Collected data

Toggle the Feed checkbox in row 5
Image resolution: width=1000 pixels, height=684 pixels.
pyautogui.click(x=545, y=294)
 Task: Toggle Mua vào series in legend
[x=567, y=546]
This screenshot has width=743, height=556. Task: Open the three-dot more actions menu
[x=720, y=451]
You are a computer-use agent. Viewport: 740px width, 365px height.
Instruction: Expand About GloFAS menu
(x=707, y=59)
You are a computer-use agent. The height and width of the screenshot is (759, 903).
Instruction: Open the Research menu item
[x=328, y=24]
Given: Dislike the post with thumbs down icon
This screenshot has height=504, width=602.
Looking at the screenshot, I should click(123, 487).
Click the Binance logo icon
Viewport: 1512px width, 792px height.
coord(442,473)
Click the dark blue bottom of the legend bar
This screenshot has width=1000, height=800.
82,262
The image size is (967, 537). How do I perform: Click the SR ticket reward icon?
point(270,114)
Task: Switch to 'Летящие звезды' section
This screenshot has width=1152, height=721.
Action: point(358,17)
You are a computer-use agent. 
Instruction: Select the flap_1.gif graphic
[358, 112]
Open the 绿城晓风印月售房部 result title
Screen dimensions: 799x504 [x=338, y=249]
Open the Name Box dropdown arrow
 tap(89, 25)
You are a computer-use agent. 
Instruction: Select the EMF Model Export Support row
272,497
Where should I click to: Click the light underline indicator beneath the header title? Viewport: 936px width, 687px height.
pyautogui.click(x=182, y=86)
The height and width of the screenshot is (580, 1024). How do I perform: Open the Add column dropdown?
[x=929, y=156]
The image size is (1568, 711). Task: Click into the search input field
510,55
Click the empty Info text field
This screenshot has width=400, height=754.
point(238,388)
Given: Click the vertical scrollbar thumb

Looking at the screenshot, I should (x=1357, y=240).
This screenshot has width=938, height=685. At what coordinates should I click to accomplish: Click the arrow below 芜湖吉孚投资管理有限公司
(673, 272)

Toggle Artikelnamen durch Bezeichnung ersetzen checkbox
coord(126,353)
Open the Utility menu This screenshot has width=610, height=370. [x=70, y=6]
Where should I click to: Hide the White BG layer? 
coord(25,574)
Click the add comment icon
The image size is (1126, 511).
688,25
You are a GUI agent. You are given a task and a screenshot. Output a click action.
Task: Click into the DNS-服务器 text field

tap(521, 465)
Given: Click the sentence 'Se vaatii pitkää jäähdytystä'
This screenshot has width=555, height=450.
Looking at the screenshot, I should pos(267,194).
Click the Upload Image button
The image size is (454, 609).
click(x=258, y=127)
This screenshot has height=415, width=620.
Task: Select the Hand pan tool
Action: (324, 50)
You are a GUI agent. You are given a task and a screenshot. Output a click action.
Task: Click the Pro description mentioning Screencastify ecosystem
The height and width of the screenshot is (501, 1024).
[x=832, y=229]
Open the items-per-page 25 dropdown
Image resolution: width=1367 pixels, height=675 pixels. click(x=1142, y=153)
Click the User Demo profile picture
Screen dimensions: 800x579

▸ Try it: Only the lines of the data holding the string "computer" are wanted; copy each of them.

▸ Solution to this task:
You are a computer-use agent. Viewport: 740px width, 365px height.
You are a computer-use agent. The height and width of the screenshot is (759, 903).
You are a computer-use agent. 
You are a computer-use agent. 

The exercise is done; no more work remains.